Testing For Hygienic Behavior
Hygienic behavior is a genetic trait of some honey bee colonies. Colonies that are hygienic are able to detect diseased larvae and pupae and remove them from the nest before the disease becomes infectious. Hygienic behavior has been found to be a mechanism of resistance to AFB and Chalkbrood. Hygienic behavior may also be a mechanism of defense against Varroa mites.
The following procedure is used to test colonies for hygienic behavior.
1. Find a comb containing sealed brood on both sides of the frame. Cut section of the comb containing 100 cells on each side using a serrated knife. A 2"x2.5" rectangle works. This section of sealed brood will be called an insert.
2. Freeze the insert at -10 degrees F for 24 hours. Alternatively, brood may be frozen in place using a round can filled with liquid nitrogen. This avoids having to remove, freeze and then replace the comb section.
3. Count the number of sealed cells on each side of the insert and record it. Only count whole cells; do not count cells which have been cut or damaged along the edges of the insert.

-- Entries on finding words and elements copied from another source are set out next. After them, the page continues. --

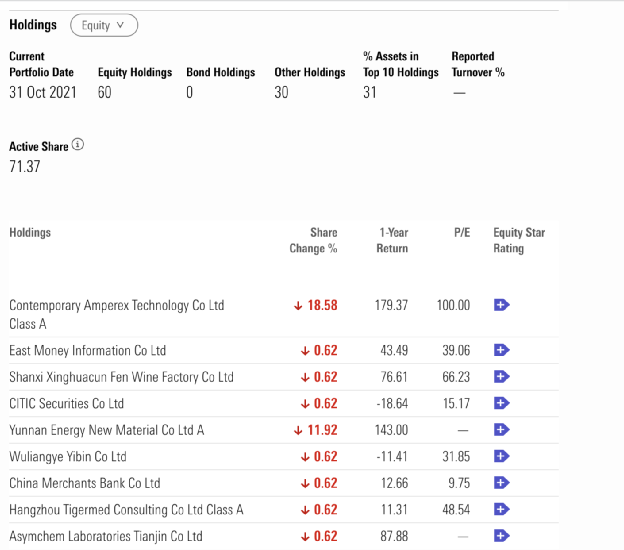Sort by 1-Year Return column header
Image resolution: width=624 pixels, height=550 pixels.
392,240
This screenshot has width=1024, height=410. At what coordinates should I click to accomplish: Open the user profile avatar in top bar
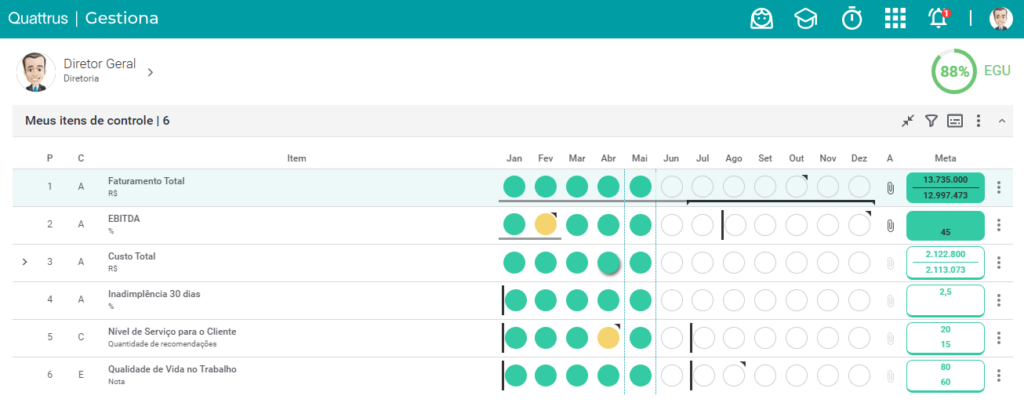tap(1000, 19)
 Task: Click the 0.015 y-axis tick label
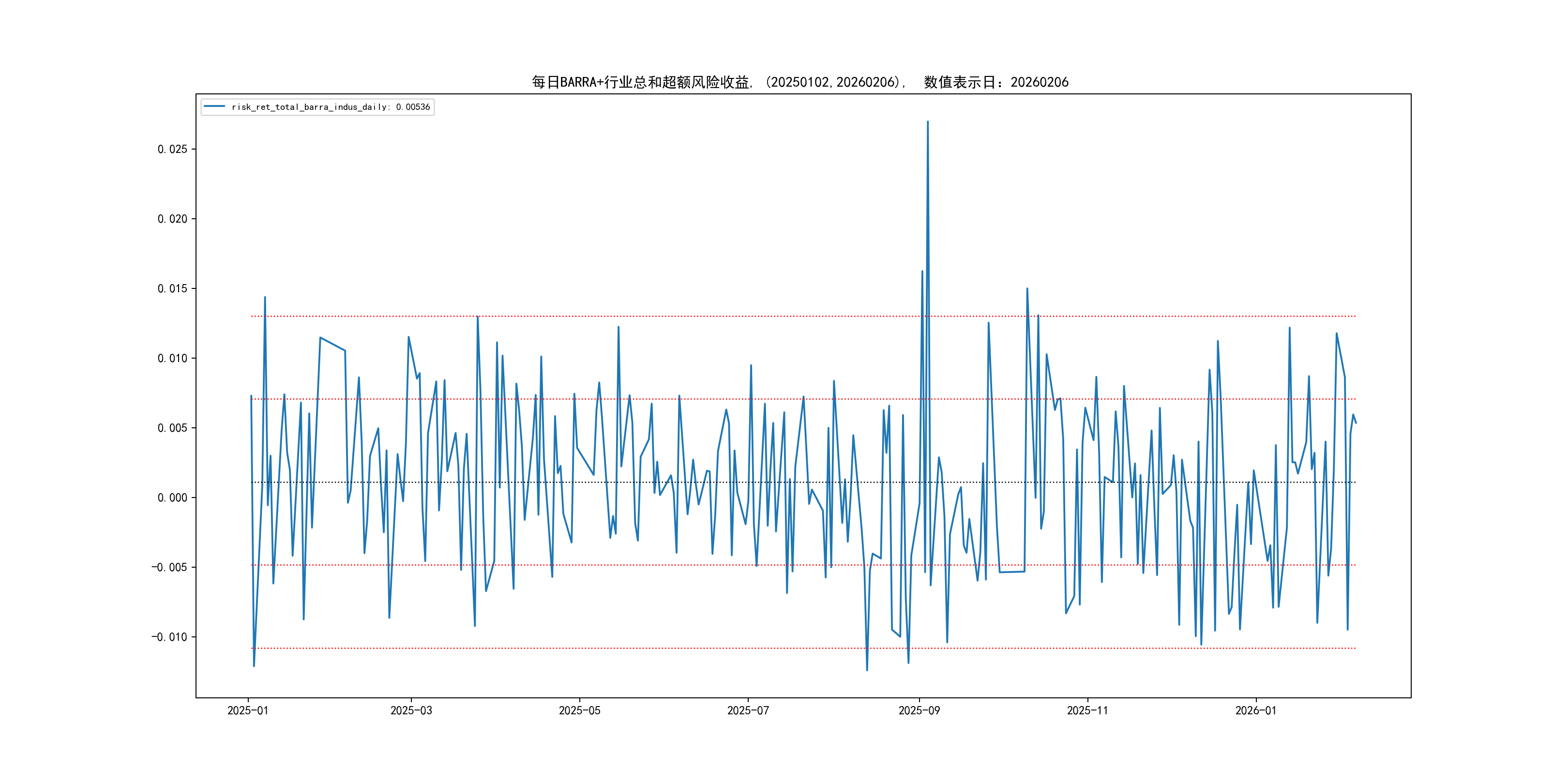[172, 288]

4. Put the insert back in the comb from where it was cut, and return the frame to the hive putting it in the center of the brood nest. Note the time of day.
5. Forty eight hours after the insert was placed in the colony to be tested, return to the hive and inspect it. Count the number of sealed cells remaining in the insert.
6. If your colony has cleaned over 90% of the cells you can consider it to be hygienic. If your colony appears to be hygienic, it is a wise idea to test it again. There may be some variation in response between tests, particularly if the insert was not fitted back in the comb properly. Also, the lack of a nectar flow may slow the hygienic response to some degree.
There is a correlation between the removal of freeze-killed brood and the removal of diseased and Varroa infested brood.